Mr Lansley is also on record as saying he doesn't want to ban trans fats, present in a huge range of junk foods and accounting for around 7,000 premature deaths in the UK every year. Recently, MEPs bowed to industry pressure and prevented the traffic light labelling system – which uses red, amber and green to indicate quantitites of fat, salt and sugar – being introduced on food packaging.

It now seems as if the Tories have abdicated all responsibility for nutrition. Mr Lansley says he wants an "evidence-based" approach to public health, but I see no joined-up thinking. His laissez-faire policies will just result in a terrible burden on the health service.

Eating well isn't about spending a lot. You only have to look at the health of the nation during the post-war years. Rationing reduced choice – we ate less sugar, meat and butter, and women saw providing an evening meal on an extremely tight budget as part of their daily routine. They used pressure cookers, cheap cuts of meat, root vegetables and pulses.

The Government is right to scrap targets in such areas as the police and the NHS. They divert practitioners from setting the priorities that work best. But when it comes to food, we need more intervention, not less.

Look, no skirt: Why has Wonder Woman reached for her leggings?

At the exact moment that Lady Gaga is hailed as the most fashionable woman on the planet, DC Comics exhibits a rare lack of timing and announces a makeover for its iconic heroine, Wonder Woman. Out go those star-encrusted, shiny satin pants, and in come nasty leggings and a bomber jacket hiding her perfectly toned arms. What were they thinking? Wonder Woman is 69 and hasn't aged a bit – but that original look, worn to perfection by Lynda Carter in the 1970s television series, is bang on trend. Lady Gaga was surely inspired by WW when she opted for the pants as daywear, while fashion editors recently gave leggings the official thumbs down, decreeing them way past their sell-by date. No one's going to want to dress up in the new WW outfit. I once went to a party as Wonder Woman, making sure the gusset on my pants was triple-stitched. The gold whip and gauntlets went down a storm – Michael Stipe was desperate to try the whole lot on.

A parable for our times

Toy Story 3 is completely engrossing: the razor-sharp script is hilarious and the new characters of Ken and Barbie are a riot. I love the sequence in which Ken stages a fashion show for Barbie in outfits from his gorgeous wardrobe. This bloke is camper than Graham Norton, and that's saying something. It's no surprise the film got great reviews and is a huge hit in the US, a success sure to be repeated here when it opens on 19 July.
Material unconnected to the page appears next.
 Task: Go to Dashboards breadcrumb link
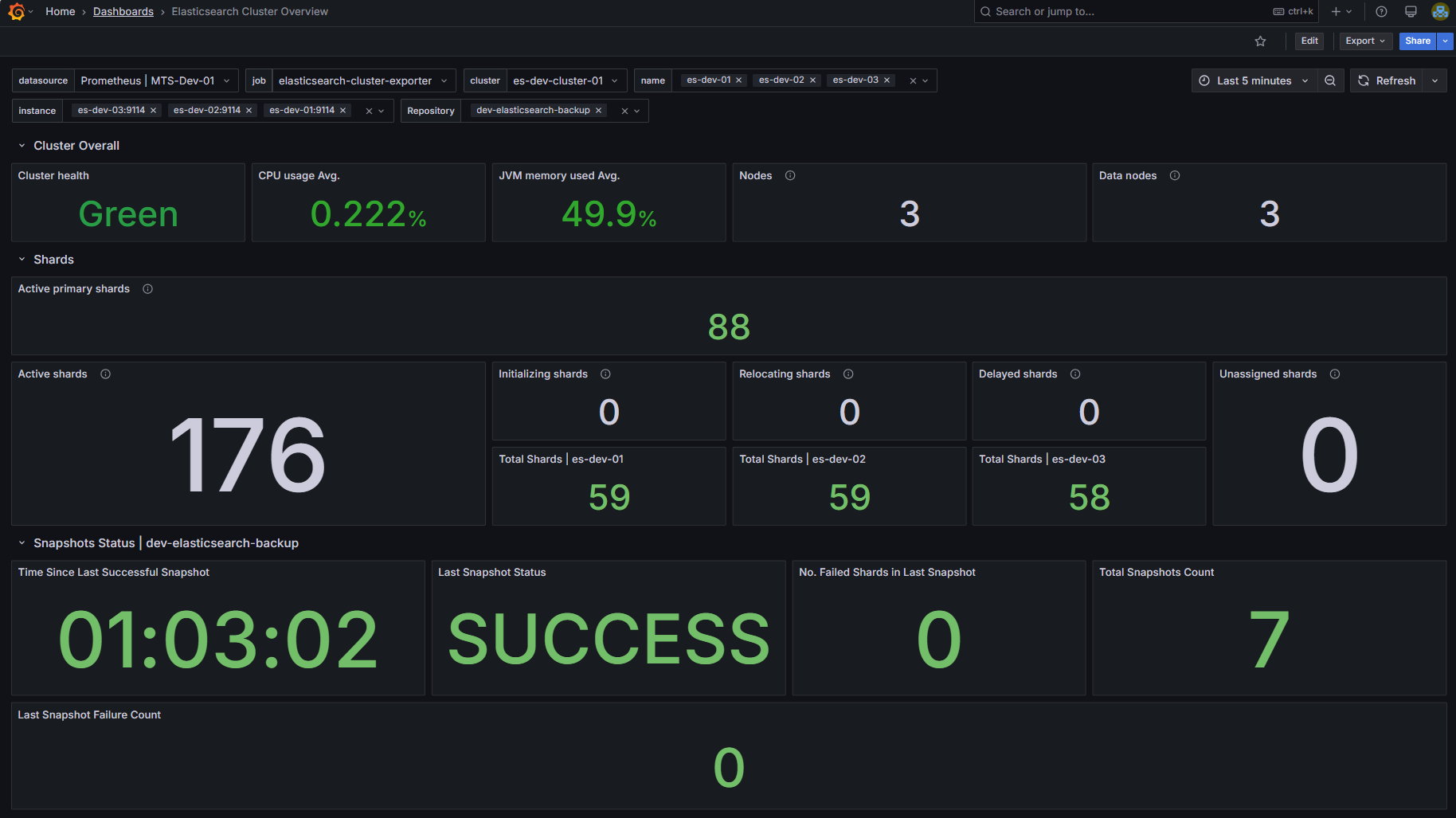click(123, 11)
But will kids enjoy the movie as much as adults? The joy for grown-ups is the way the stars of the film – the ageing toys – see their owners (i.e. us when we were younger); and the script is never mawkish, cleverly avoiding cutesy moments. The grand finale when the toys are heading for the dump is as gripping as any action movie. A fitting parable for our times.
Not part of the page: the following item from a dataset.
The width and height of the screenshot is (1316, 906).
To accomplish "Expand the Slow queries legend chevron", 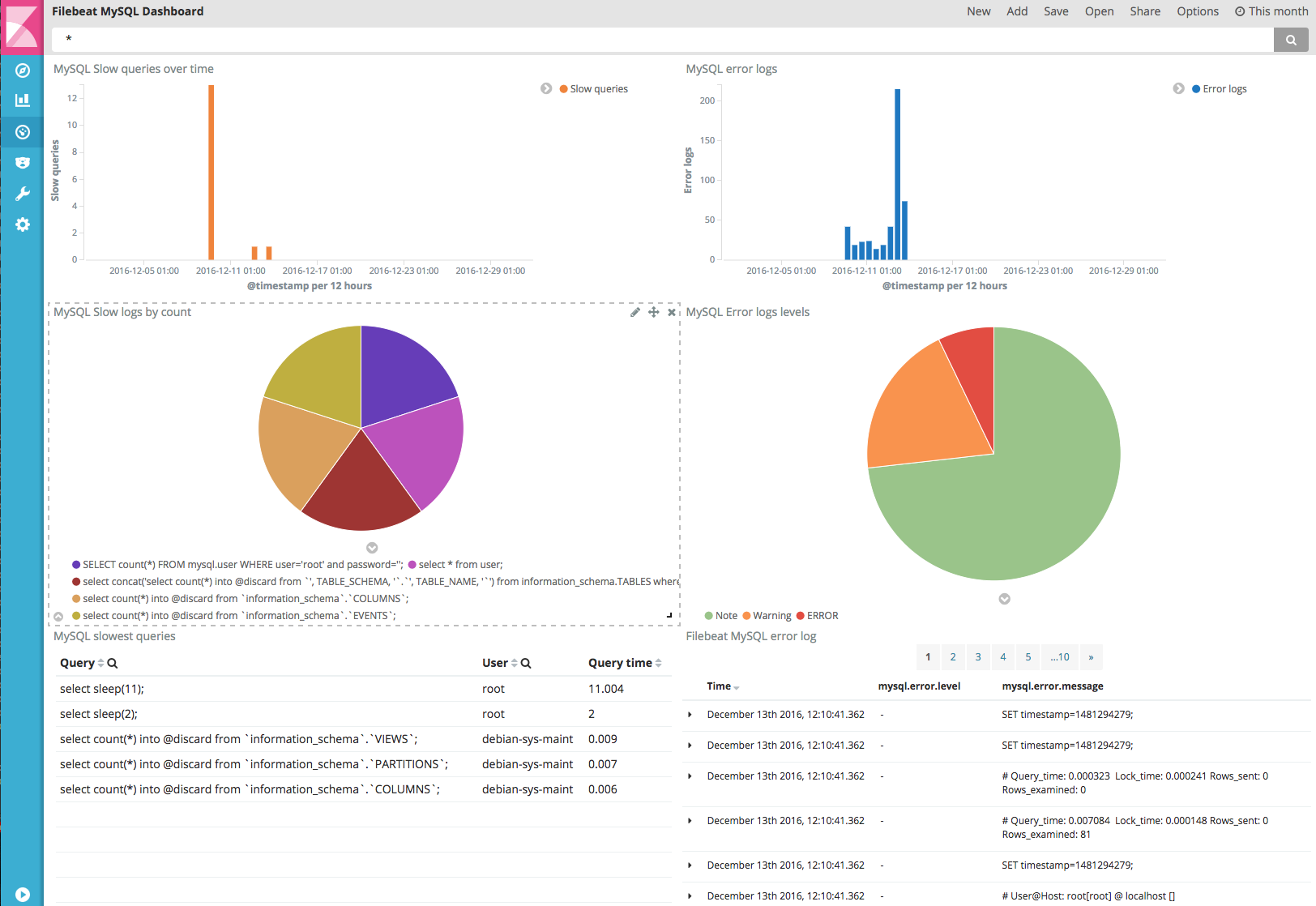I will [x=546, y=88].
Save money – sack a celebrity

Responding to public outcry, BBC bosses announced the end of "gold-plated" pensions, froze the pay of middle management and gave the lower orders a small annual bonus. Now, senior executives will hand back one month's salary a year for the next two years, and the chairman has announced he would like the DG to name the highest-paid presenters. The executive pay cuts are meaningless, as they will keep their benefits, and I can't see what revealing the earnings of stars such as Fiona Bruce and Evan Davis will prove. If the BBC is worried about paying too much, it should sack a load of "stars" and see if competitors offer them work. Jonathan Ross had to take a big pay cut to get back on ITV. By the way, in January the BBC spent nearly £12,000 of licence payers' money on legal fees trying to stop us finding out what their stars earn. That's how committed they really are to transparency.